A binary heap also has better locality of reference, because you have more chances of a cache hit, especially when you're near the root. The Fibonacci heap, in contrast, keeps a number of pointers to memory locations that are all allocated on-the-go and possibly very far apart. If the binary heap is implemented as a B-heap, as described by PHK , it can be made even faster.
My point is: please benchmark. Always benchmark. "Stupid" algorithms and data structures may work much better for your case than you would have thought. Programmers are notoriously bad at finding the real bottlenecks... so please benchmark and profile. Fibonacci heaps, AVL trees, KMP, Coppersmith-Winograd, these are all little works of art and theoretically great solutions. With big data, they will perform better than more naive solutions. But that big data doesn't happen as often as you might think. Computers are weird, have too many quirks, and their operation will surprise you, no matter how skilled you are. So profile your programs.
"The asymptotically best algorithms frequently turn out to be worst on all problems for which they are used." — D. G. CANTOR and H. ZASSENHAUS (1981)
(250 is peanut-sized in cryptography, number theory or computer algebra, and asymptotically fast matrix multiplication is very much useful in practice in those domains.)
Strassen multiplication usually starts to win over classical multiplication already for matrices with a few hundred rows (in special circumstances, it is even superior for 2x2 matrices). The Coppersmith–Winograd algorithm, on the other hand, is probably "strictly of theoretical interest" for the time being...

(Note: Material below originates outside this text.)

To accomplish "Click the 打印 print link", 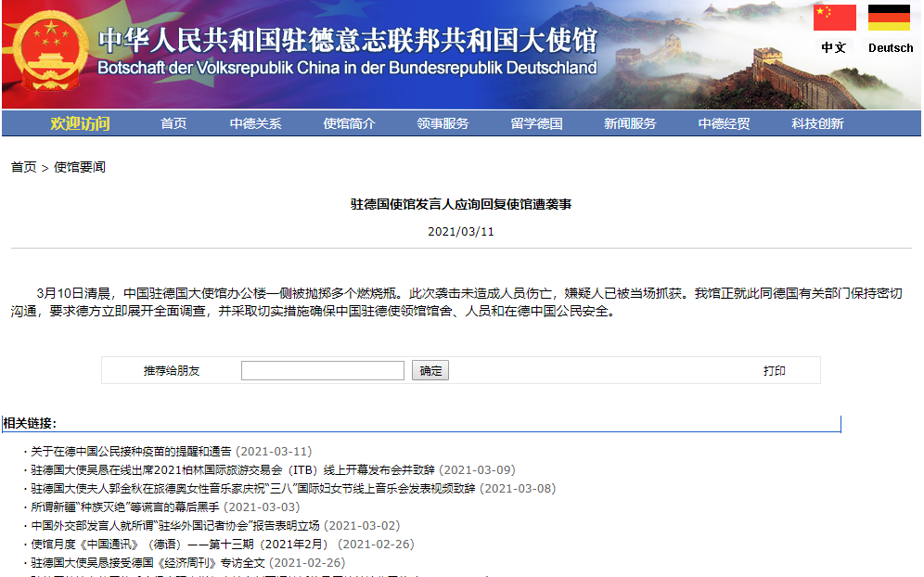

- expected portfolio mean & variance
- optimizing mean-variance subject to a risk budget (following Markowitz portfolio theory), etc.
would all entail operating on the n×n covariance matrix, which is typically dense. If your universe is the Russell 1000, S&P 500, etc, then n will be significantly larger than 250.
And yes, I was thinking that it was the "sparse" nature of typical large matrices that makes them impractical.
See this StackOverflow question for some nice insights: https://stackoverflow.com/questions/504823/has-anyone-actual...
Also I would point out that as computers get faster things that were suboptimal before become feasible and begin to outperform the tricks people used before. A good example would be spellchecking, which had to be done using a wide array of cleverness but now we can just throw tons of computing power at it and get better results.
An explanation of why it's useful in practice is again totally besides the point - and really would be taken to be rather insulting by many researchers - the motivations are often largely theoretical.
As a case in point, the fibonacci queue noted by OP was motivated by reducing the theoretical worst-case asymptotic complexity of Dijkstra's algorithm, and does that very - no benefit intended at all for normal programmers.
If people do not know what big-O means, that's their own problem. The algorithms people do their research, and their papers are published in the context of an informed reader - if someone does not know the definition of big-O and make mistakes based on it, the time wasted by them is probably their own fault.
In the case of this article, it seems as though the code originally ran in 200ms. This seems like a very acceptable amount - and one that would be improved more by using an algorithm like A* with decent heuristics than by simply trying to do the same work in less time.
In the average case you do the expensive median of medians on a small fraction of the data and so only pay a few percent average penalty. And in the worst case you still get n log(n) performance.
Of course, shuffling is still potentially helpful because ascending/descending order is often common in many applications.
What changes is that one very common permutation of data (ascending data) does not have O(n * 2) performance.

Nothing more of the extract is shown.